── Document text ──
(Photo Credit: Jamila Reddy)

RALEIGH, N.C. — On Feb. 8 a crowd of 30,000 individuals marched and rallied in downtown Raleigh at the 14th annual Historic Thousands on Jones Street (HKonJ) People’s Assembly and Moral March.

Organizations, families, and friends walked together — singing, chanting, and carrying signs with messages like “Love is Love” and “War is Costly, Peace is Priceless” — through downtown Raleigh to the front of the state capitol building. Those gathered heard speeches from those fighting for a number of issues, including higher wages, quality health care for all, immigrant rights, LGBTQ protections and equality, more funds for public education, criminal justice reform and voting rights. The Rev. Dr. William J. Barber II, former state NAACP president and founder of the national Poor People’s Campaign, spoke on the main stage, celebrating the crowd for coming together under a shared agenda of equality and justice and encouraging people to vote. “We have to show that we are still here. We have not given up fighting,” he said.
───
── Source material ──
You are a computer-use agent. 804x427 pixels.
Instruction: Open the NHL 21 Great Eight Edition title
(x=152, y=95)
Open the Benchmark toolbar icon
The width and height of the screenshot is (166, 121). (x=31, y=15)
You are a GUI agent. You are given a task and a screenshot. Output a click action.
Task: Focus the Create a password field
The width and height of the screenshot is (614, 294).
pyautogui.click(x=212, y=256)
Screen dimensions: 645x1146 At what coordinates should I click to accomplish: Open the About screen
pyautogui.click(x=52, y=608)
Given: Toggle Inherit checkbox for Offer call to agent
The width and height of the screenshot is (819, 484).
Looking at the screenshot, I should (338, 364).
───
── Source material ──
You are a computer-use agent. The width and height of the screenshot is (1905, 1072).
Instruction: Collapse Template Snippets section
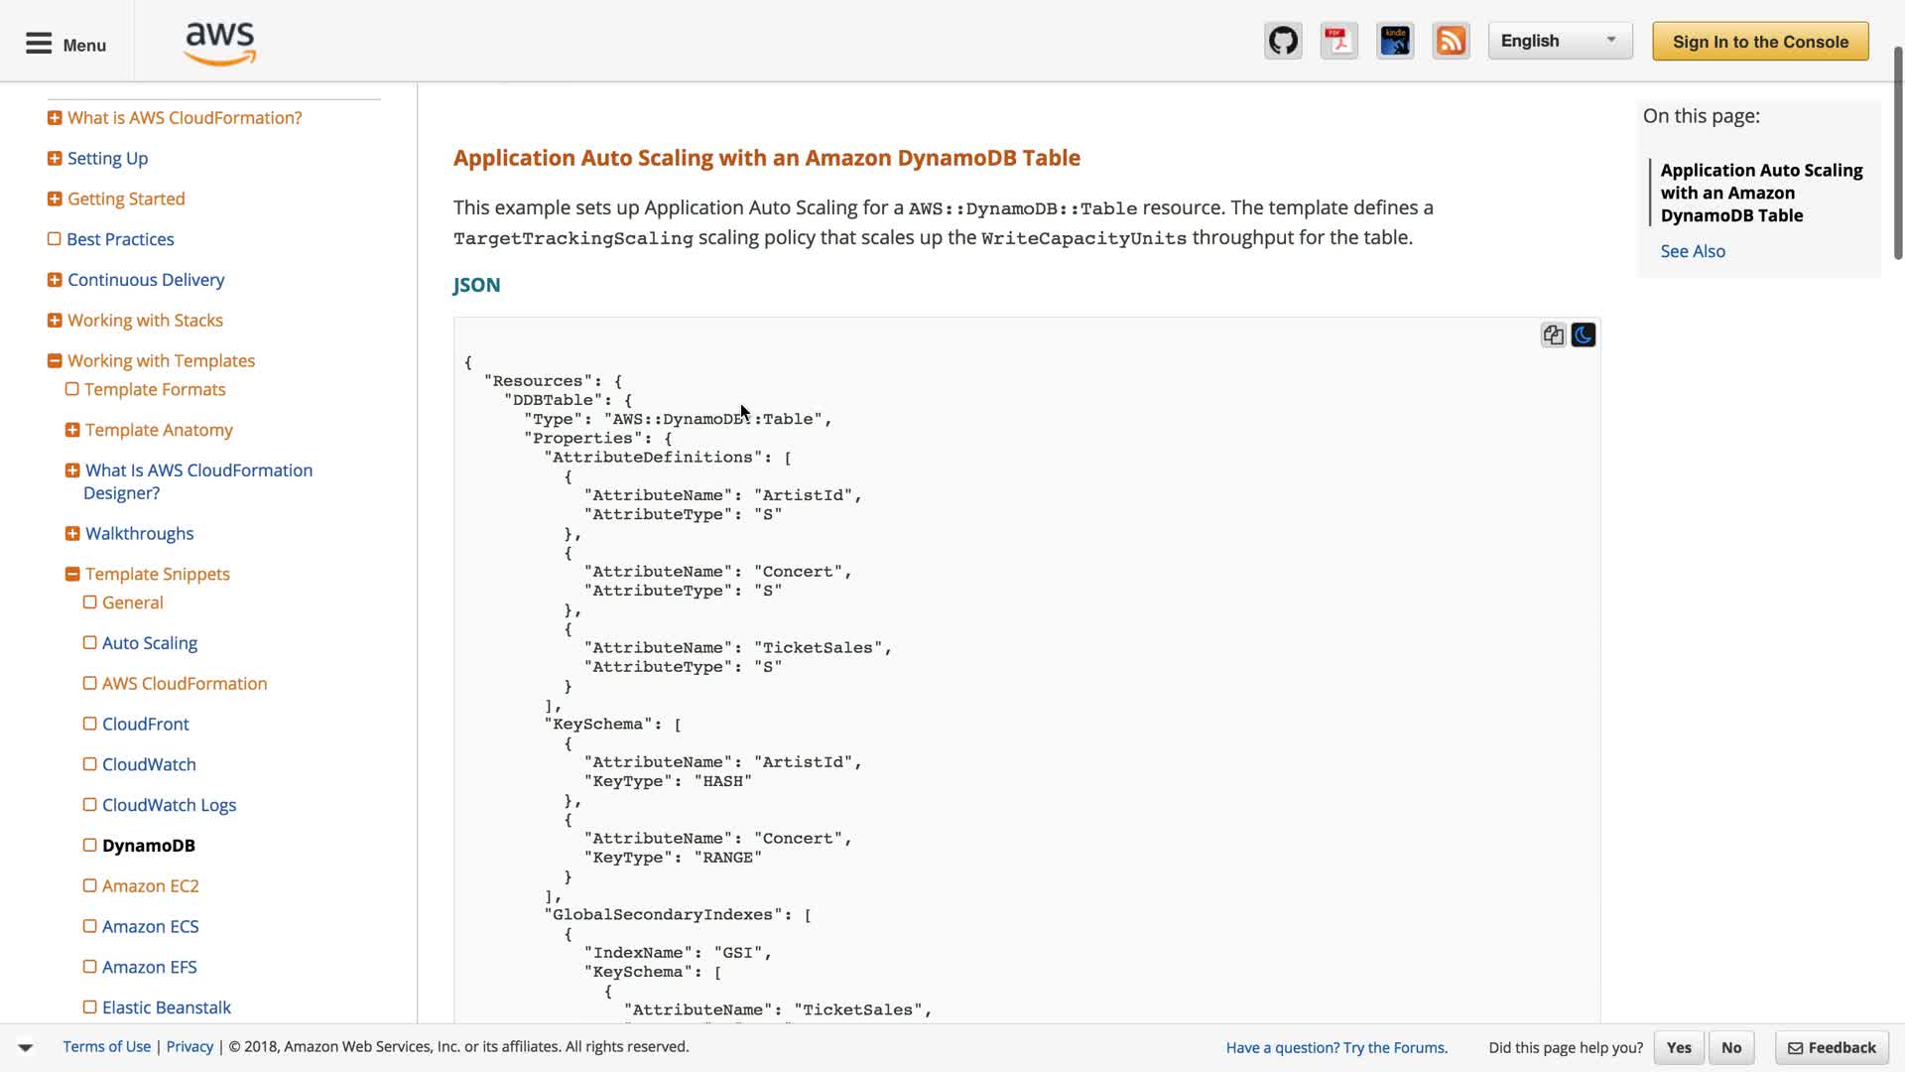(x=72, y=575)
───
- Written task A
Reproduce the Raleigh march article in full, word for word.
- Written task B
Please rewrite the listing from the line containing "You are a computer-use agent. 804x427 pixels." through the line containing "pyautogui.click(x=52, y=608)", both included, changing "Open" to "Launch" and leaving everything else the same. Give only those lines.
The listing has no connection to the Raleigh march article.

- Exercise response A
(Photo Credit: Jamila Reddy)

RALEIGH, N.C. — On Feb. 8 a crowd of 30,000 individuals marched and rallied in downtown Raleigh at the 14th annual Historic Thousands on Jones Street (HKonJ) People’s Assembly and Moral March.

Organizations, families, and friends walked together — singing, chanting, and carrying signs with messages like “Love is Love” and “War is Costly, Peace is Priceless” — through downtown Raleigh to the front of the state capitol building. Those gathered heard speeches from those fighting for a number of issues, including higher wages, quality health care for all, immigrant rights, LGBTQ protections and equality, more funds for public education, criminal justice reform and voting rights. The Rev. Dr. William J. Barber II, former state NAACP president and founder of the national Poor People’s Campaign, spoke on the main stage, celebrating the crowd for coming together under a shared agenda of equality and justice and encouraging people to vote. “We have to show that we are still here. We have not given up fighting,” he said.

- Exercise response B
You are a computer-use agent. 804x427 pixels.
Instruction: Launch the NHL 21 Great Eight Edition title
(x=152, y=95)
Launch the Benchmark toolbar icon
The width and height of the screenshot is (166, 121). (x=31, y=15)
You are a GUI agent. You are given a task and a screenshot. Output a click action.
Task: Focus the Create a password field
The width and height of the screenshot is (614, 294).
pyautogui.click(x=212, y=256)
Screen dimensions: 645x1146 At what coordinates should I click to accomplish: Launch the About screen
pyautogui.click(x=52, y=608)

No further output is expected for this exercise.